Make an exact copy, from the records below, of the lines from the line containing "Click into the X Label field" to the line containing "You are a GUI", both lines included, excluding pictures.

─── Source information

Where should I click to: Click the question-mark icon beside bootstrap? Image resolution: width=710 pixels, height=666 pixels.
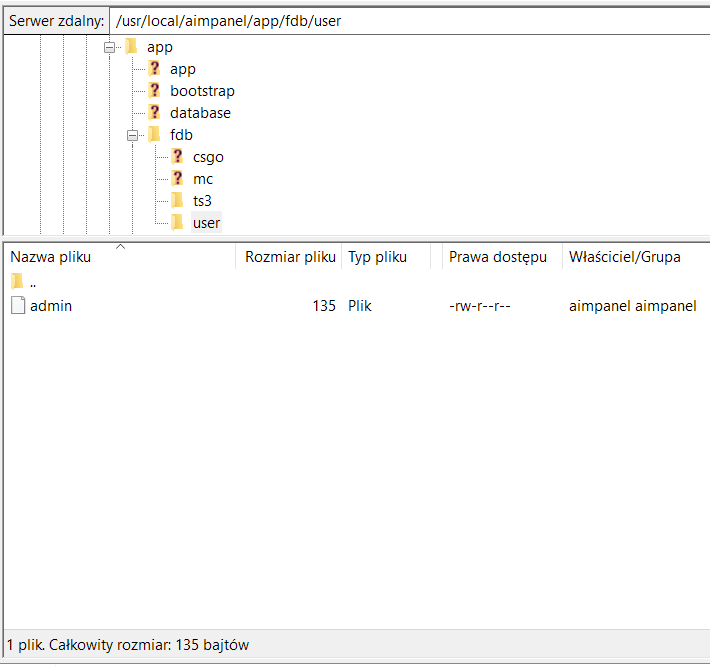[x=154, y=91]
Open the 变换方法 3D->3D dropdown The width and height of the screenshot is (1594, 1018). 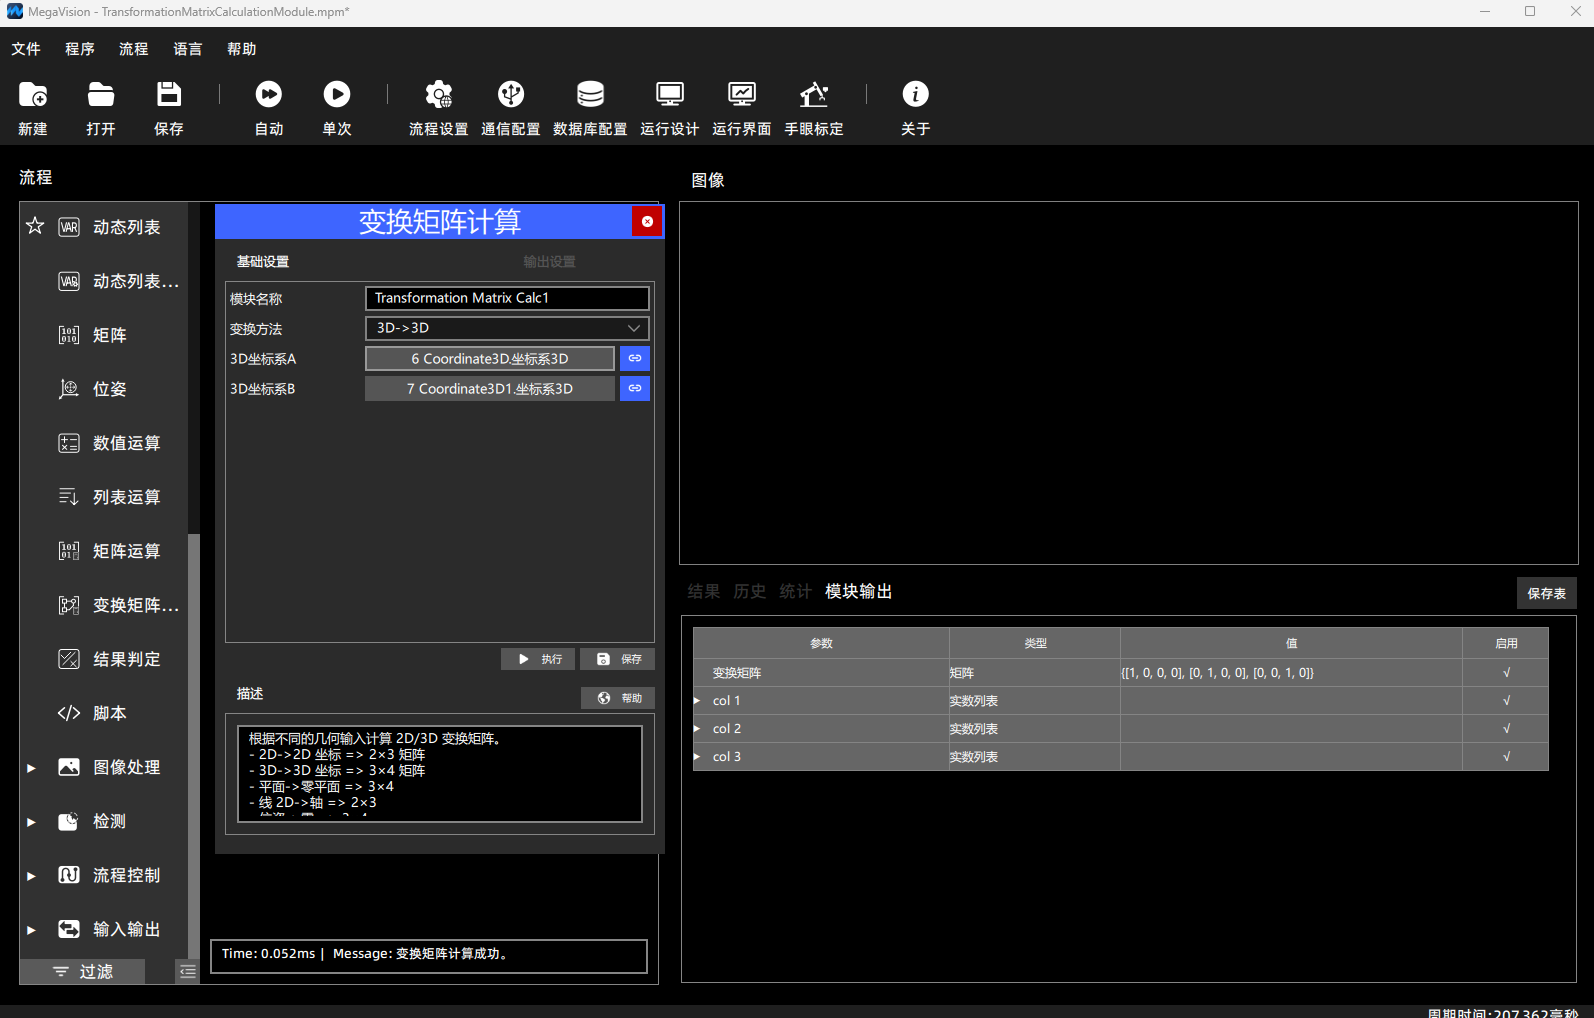507,328
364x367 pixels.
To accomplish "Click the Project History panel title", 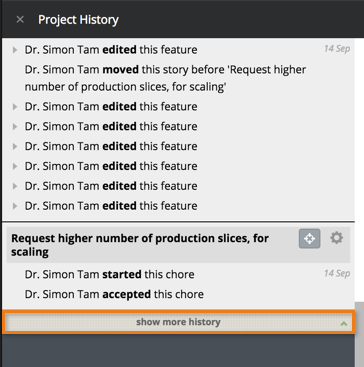I will (78, 20).
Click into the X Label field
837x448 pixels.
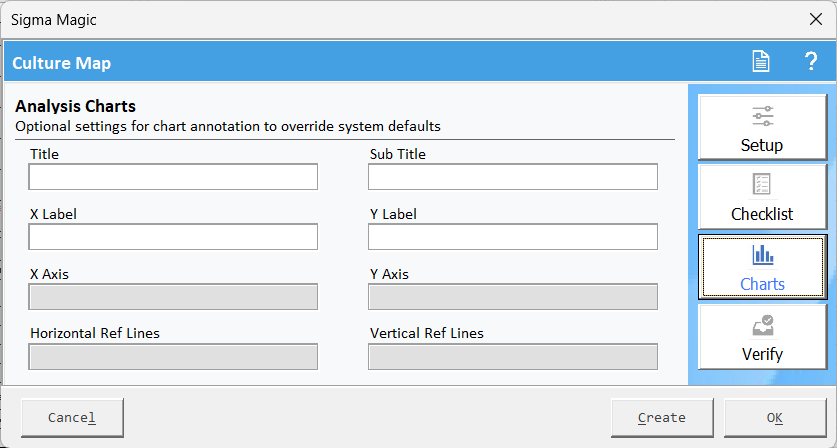tap(173, 237)
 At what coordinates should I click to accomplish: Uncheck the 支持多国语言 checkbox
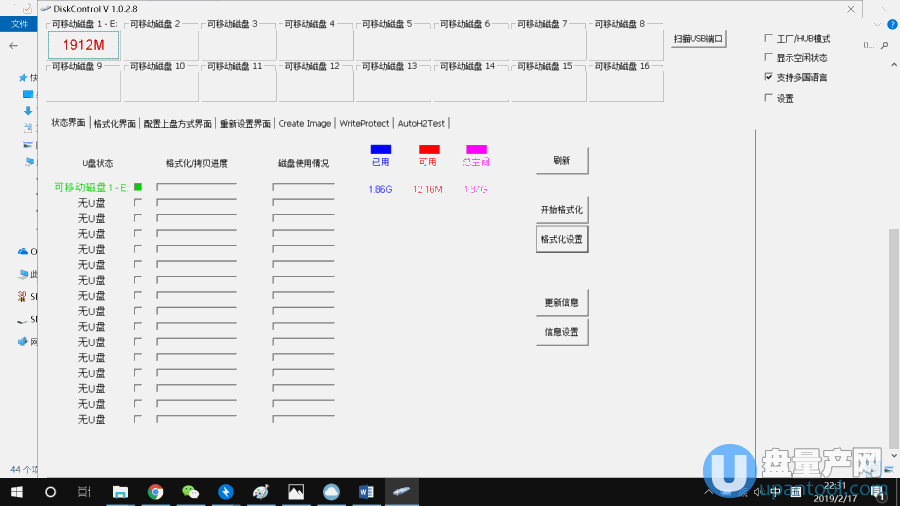[x=768, y=77]
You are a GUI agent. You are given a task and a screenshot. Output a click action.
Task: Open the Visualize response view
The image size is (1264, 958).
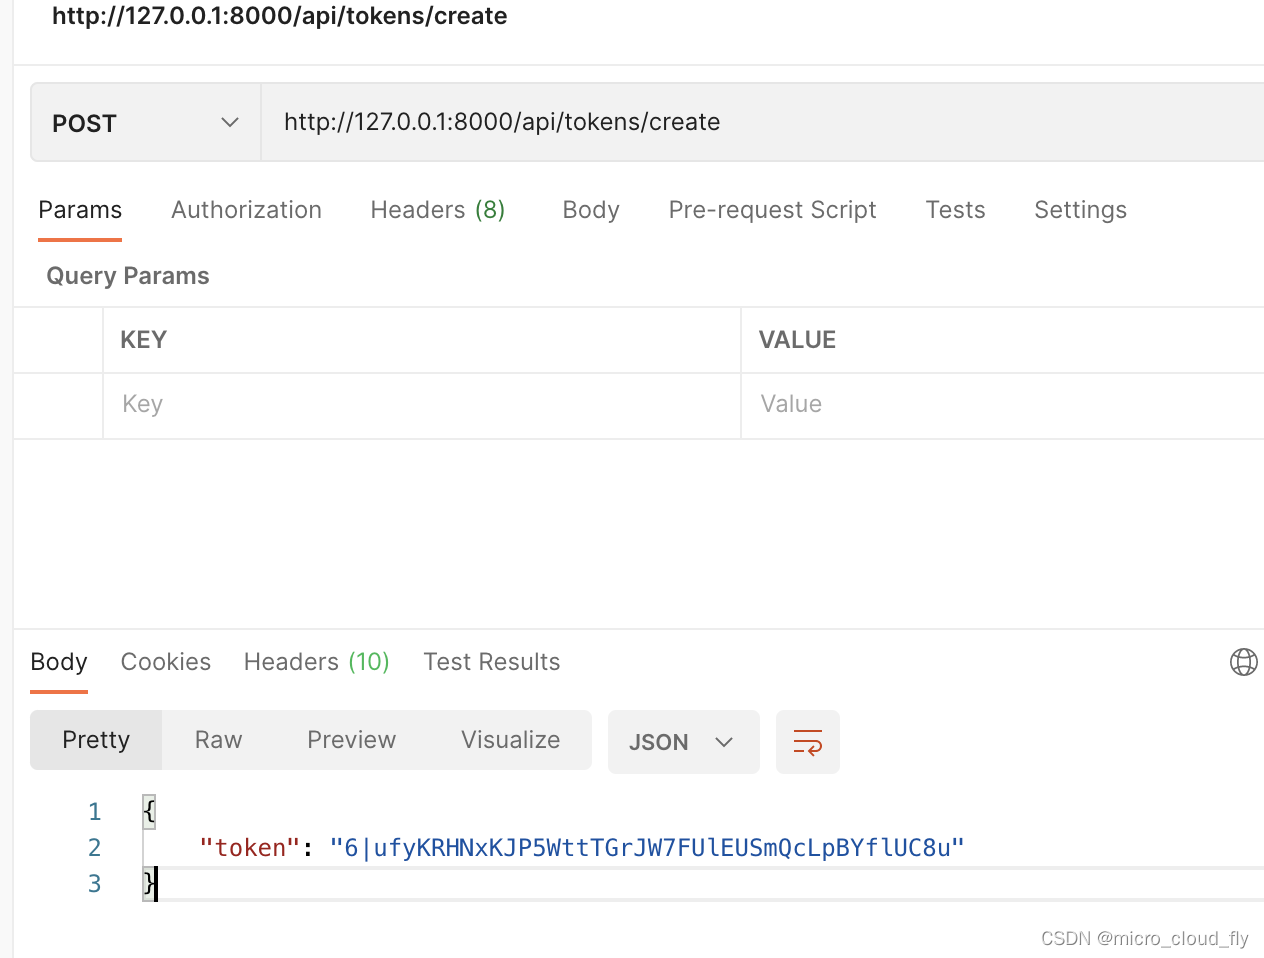click(x=510, y=740)
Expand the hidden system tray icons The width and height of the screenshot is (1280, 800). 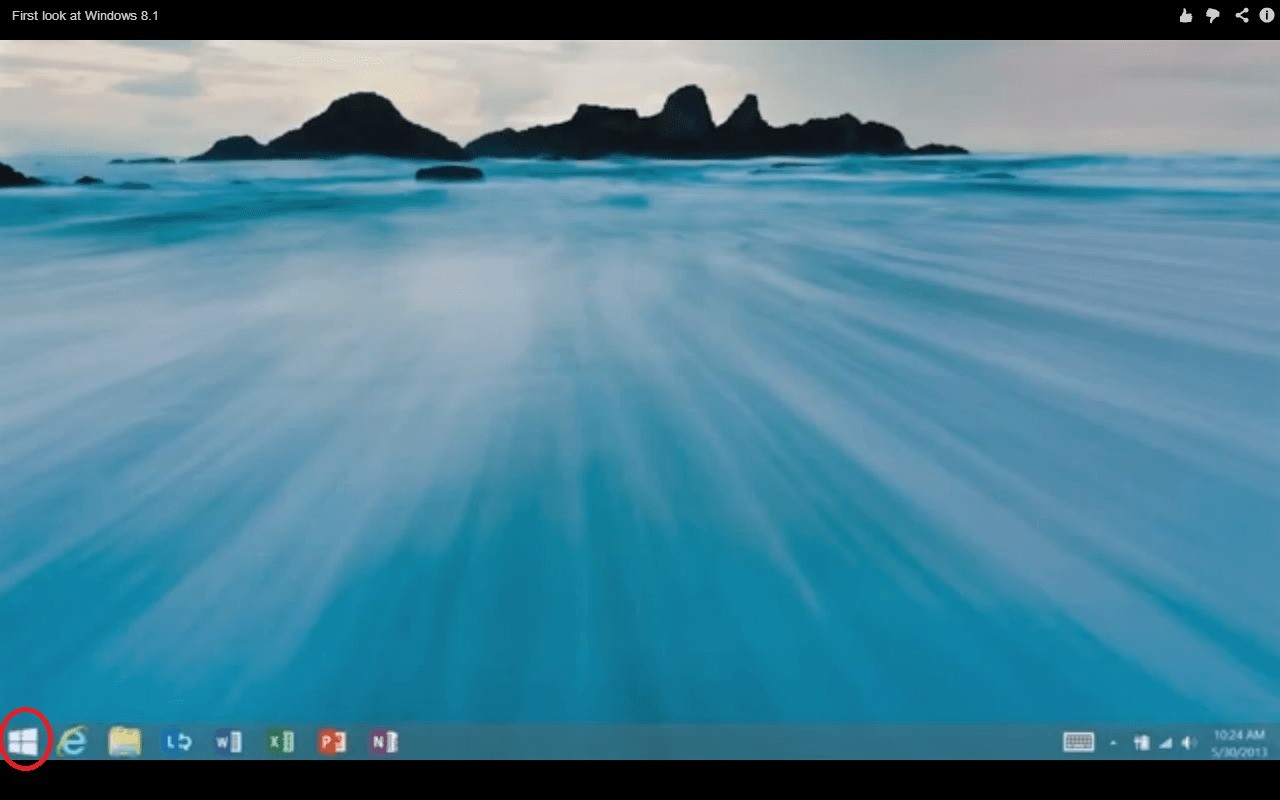coord(1114,743)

──────

Solution:
Click into the X Label field
837x448 pixels.
tap(173, 237)
 At what coordinates should I click to accomplish: Uncheck the 支持多国语言 checkbox
[x=768, y=77]
You are a GUI agent. You are given a task and a screenshot. Output a click action.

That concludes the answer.